Frau Ottilia

Ottilia, die Gemahlin des Heinrich von Rottenburg, war eine geizige Hausfrau und trug mehr Sorge für die Schweine im Stalle als für die Armen. Deßhalb befahl sie, die Ueberbleisel der Tafel den Schweinen vorzuwerfen. Dieser Auftrag gieng der Magd Nothburga tief zu Herzen und sie sann auf andere Mittel den Armen zu helfen. Sie fastete nun oft bei Wasser und Brot und gab ihr Kost den Armen. Doch aus dies wollte Ottilia nicht erlauben und führte bei ihrem Gemahle gegen Nothburga Klage.
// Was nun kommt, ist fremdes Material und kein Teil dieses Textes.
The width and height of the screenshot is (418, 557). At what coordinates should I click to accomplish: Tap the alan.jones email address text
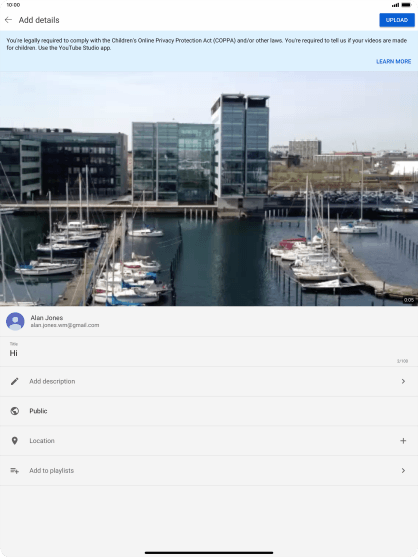65,325
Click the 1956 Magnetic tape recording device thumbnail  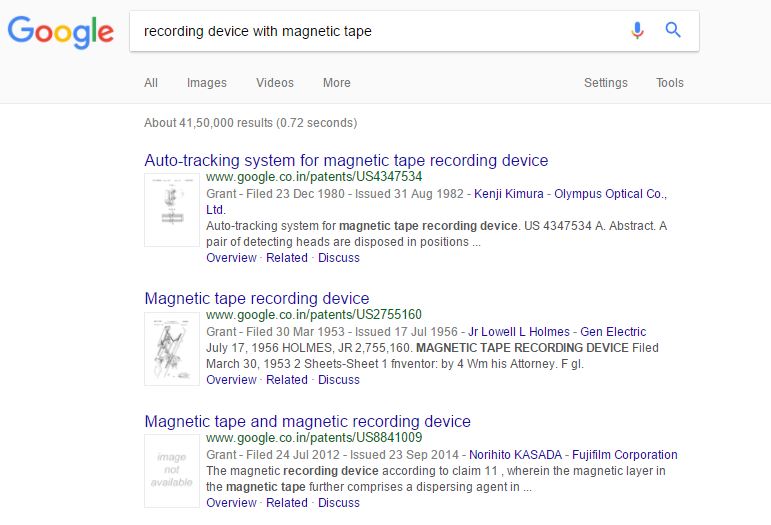(x=172, y=348)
Als einmal die fromme Magd ihr gespartes Essen im Fürtuch und den erübrigten Wein in einer Flasche auf die Landstraße hinabtrug, um den Armen, die auf sie warteten, diese Labung zu bringen, trat plötzlich Herr Heinrich aus dem Gebüsche und fragte, was sie da trage. Sie wies ihm die offenen Schürze und zeigte die Flasche. Da sah er anstatt der Speisen nur Hobelspäne, und der Wein brannte ihn wie Lauge als er ihn verkostete. Darob ärgerte er sich nicht wenig und erzählte den Auftritt seiner Frau. Diese fuhr wüthend die Magd an und befahl ihr, baldigst das Schloß zu verlassen. Allein ehe dies geschah, erkrankt Ottilia und starb binnen weniger Tage. Bald nach ihrem Tode rumorte es im Schweinstalle fürchterlich. Ein Gespenst grunzte gleich andern Schweinen und riß mit denselben herum. Da rief Herr Heinrich einen Benediktiner von Georgenberg, welcher das Gespenst beschwor. Gezwungen vom frommen Manne bekannte der Geist, er sei die verstorbenen Frau Ottilia und sei verwiesen im Stalle gepeinigt zu werden, weil sie das heilige Almosen der Nothburga lieber den Schweinen als den Armen vergönnt habe. Sie könne nur durch ersprießliches Almosen und heilige Messen erlöst werden. Heinrich ließ nun reiches Almosen den Armen in St. Georgenberg ausgetheilt werden sollte. Durch diese Gutthäthigkeit ist dem Geiste Frieden und dem Schlosse die frühere Ruhe verschafft worden. (Unterinnthal.)


Quelle: Sagen, Märchen und Gebräuche aus Tirol, Gesammelt und herausgegeben von Ignaz Vinzenz Zingerle, Innsbruck 1891, Nr. 338, Seite 200.